BACKGROUND: Accurate prediction of malignancy risk for pulmonary lesions with pleural effusion improves early diagnosis of lung cancer. This study aimed to develop and validate a model to predict lung cancer. METHODS: Clinical data of 536 patients with pulmonary diseases were collected. The risk factors were identified by regression analysis. Three prediction models were developed. The predictive performances of the models were measured by the area under the curves (AUCs) and calibrated with 1000 bootstrap samples to minimize the over‐fitting bias. The net benefits of the models were evaluated by decision curve analysis. Finally, a separate cohort of 134 patients was used to validate the models externally. RESULTS: Seven independent risk factors were identified from 18 clinical variables, which included the pleural fluid carcinoembryonic antigen (CEA), serum cytokeratin‐19 fragment (CYFRA 21‐1), the ratio of CEA in the pleural fluid to serum, extrathoracic cancer history (>5 years), tumor size, vessel convergence, and lobulation.

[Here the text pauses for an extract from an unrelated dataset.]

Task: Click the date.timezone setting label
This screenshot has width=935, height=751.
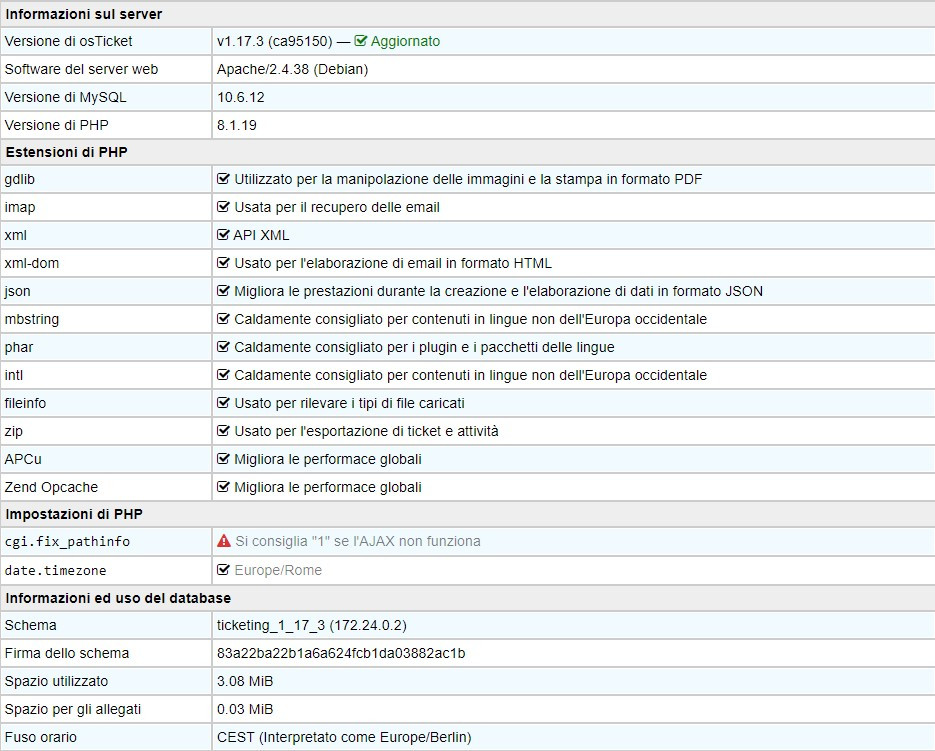Action: click(x=55, y=570)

The AUCs of the three models were 0.976, 0.927, and 0.944 in the training set and 0.930, 0.845, and 0.944 in the external set, respectively. The accuracies of the three models were 89.6%, 81.4%, and 88.8%. Model 1 showed the best iteration fit (R (2) = 0.84, 0.68, and 0.73) and a higher net benefit on decision curve analysis when compared to the other two models. CONCLUSION: The advantageous model could assess the risk of lung cancer in patients with pleural effusion and act as a useful tool for early identification of lung cancer.